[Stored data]

------------------------------

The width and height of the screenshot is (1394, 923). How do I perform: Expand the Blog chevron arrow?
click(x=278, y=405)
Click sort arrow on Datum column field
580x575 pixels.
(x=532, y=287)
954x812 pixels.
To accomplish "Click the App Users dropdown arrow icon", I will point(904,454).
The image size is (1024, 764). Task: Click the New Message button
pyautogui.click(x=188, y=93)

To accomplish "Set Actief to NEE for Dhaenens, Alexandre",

------------------------------

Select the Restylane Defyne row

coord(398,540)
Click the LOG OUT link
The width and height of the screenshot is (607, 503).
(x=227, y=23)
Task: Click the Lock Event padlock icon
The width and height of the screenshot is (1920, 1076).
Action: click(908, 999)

------------------------------

* EXERCISE *
Number of lines above containing "icon": give it, with no other text.

* RESPONSE TO THIS TASK *
2